City Rail Link

Newsletter - December 2020

Newsletter - December 2020

City Welcomes Te Komititanga

 

Auckland’s summer of holidays, sport and sun has been given the best possible people-friendly start by CRL with the official opening of the city’s newest destination – the square known as Te Komititanga in lower Queen Street.

Te Komititanga means to mix or to merge and it’s ideal for people to do just that with its easy location next to the Britomart Station, the ferry terminal just across the road, and buses, shops and offices all nearby.  

The square for people on the move was built by City Rail Link as part of its C1 contract at Britomart – the two rail tunnels run under the square, below Commercial Bay and up Albert Street.  

CRL’s Chair, Sir Brian Roche, says CRL is committed to leaving behind community legacies like Te Komititanga that people will continue to enjoy long after work on the project has ended.  

“When we put down our spades and shovels, CRL is determined to leave behind a better Auckland – above and below ground. I believe Te Komititanga and other locations where we’ve made a mark show that we mean business,” Sir Brian says.

As well as the mixing of people, the name reflects the square’s location where the waters of Waitematā Harbour and Wai Horotiu, the stream that runs under Queen Street into the harbour, merged.
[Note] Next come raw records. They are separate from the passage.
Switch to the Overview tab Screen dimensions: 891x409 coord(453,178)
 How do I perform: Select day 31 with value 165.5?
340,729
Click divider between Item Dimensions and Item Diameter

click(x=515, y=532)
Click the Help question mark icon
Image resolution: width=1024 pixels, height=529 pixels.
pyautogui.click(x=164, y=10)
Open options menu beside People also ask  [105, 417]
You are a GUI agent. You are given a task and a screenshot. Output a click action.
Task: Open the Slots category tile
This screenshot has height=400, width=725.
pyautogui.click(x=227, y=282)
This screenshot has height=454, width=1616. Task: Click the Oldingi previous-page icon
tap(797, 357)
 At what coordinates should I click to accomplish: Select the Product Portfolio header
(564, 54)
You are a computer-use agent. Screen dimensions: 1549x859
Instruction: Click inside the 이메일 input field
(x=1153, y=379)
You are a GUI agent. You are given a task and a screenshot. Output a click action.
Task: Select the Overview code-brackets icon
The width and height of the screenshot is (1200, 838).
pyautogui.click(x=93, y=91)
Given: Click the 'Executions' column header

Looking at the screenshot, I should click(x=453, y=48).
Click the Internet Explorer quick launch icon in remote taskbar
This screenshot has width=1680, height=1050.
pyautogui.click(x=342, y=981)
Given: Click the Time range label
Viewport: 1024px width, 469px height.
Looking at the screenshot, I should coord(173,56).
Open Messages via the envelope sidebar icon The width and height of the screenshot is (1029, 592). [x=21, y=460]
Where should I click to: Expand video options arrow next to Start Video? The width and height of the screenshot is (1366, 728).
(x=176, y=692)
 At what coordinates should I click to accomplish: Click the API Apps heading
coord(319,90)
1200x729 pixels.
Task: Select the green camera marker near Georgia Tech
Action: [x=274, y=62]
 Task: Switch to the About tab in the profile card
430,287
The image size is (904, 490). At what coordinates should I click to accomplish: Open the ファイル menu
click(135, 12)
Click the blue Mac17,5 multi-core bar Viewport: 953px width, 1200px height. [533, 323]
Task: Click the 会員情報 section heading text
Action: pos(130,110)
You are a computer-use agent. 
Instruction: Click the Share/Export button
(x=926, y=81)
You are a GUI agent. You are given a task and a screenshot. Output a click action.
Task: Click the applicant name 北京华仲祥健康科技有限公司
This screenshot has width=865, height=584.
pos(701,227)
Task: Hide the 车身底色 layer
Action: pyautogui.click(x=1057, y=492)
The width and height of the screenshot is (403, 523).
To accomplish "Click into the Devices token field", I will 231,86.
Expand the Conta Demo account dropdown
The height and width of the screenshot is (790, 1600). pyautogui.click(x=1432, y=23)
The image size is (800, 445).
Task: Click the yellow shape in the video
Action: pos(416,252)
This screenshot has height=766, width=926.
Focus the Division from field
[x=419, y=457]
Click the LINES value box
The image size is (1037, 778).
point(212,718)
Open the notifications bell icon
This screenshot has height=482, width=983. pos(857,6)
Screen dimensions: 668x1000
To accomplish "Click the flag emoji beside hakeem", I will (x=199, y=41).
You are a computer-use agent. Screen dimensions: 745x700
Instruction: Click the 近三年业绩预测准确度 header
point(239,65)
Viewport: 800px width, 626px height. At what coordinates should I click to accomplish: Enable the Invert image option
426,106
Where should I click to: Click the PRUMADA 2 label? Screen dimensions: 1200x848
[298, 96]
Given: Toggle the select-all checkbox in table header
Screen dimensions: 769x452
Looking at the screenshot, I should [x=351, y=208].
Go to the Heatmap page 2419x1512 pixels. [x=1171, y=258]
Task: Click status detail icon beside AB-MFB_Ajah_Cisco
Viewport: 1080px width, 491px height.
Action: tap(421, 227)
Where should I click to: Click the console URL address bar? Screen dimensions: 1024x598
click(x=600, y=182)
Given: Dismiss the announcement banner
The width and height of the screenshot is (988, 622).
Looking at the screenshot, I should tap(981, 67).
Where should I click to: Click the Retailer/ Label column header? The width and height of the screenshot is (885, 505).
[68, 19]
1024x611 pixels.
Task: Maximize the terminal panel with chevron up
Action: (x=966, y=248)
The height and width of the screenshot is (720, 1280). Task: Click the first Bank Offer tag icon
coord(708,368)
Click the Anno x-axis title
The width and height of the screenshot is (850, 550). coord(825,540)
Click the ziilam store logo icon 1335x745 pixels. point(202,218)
The name Te Komititanga was gifted by Ngāti Whātua Ōrākei and accepted by CRL’s Mana Whenua Forum before it was adopted by Auckland Council’s Waitematā Local Board.  

Elders from Ngāti Whātua Ōrakei blessed Te Komititanga before Transport Minister Michael Wood, supported by Auckland Mayor Phil Goff, Councillor Pippa Comb and senior representatives of CRL Ltd, officially welcomed Aucklanders to use the square during a ceremony in mid December.   

The striking square includes over 137,000 individual pieces of basalt pavers laid in traditional Mana Whenua patterns.

In front of the historic Chief Post Office is a whāriki, a welcome mat designed by Mana Whenua weavers to depict a woven harakeke (flax) mat that greets visitors to Tāmaki Makaurau from the sea.  Other designs reference a meeting point of the Waitematā Harbour and Wai Horotiu, before the area was reclaimed.

Te Komitanga’s official opening marks the end of the first of a two stage programme of improvements in this area of downtown Auckland.

Stage Two includes works on sections of nearby Tyler and Galway Streets, the Britomart plaza and part of Customs Street, scheduled for completion by the middle of next year. The work includes laying pavers, installing new street furniture, planting new trees, and laying foundations for a new plaza and pedestrian-friendly roads.

The reopening of the Chief Post Office is planned for next March. The exact timing is dependent on how long it will take to carry out tenancy fit outs on the historic building’s ground floor.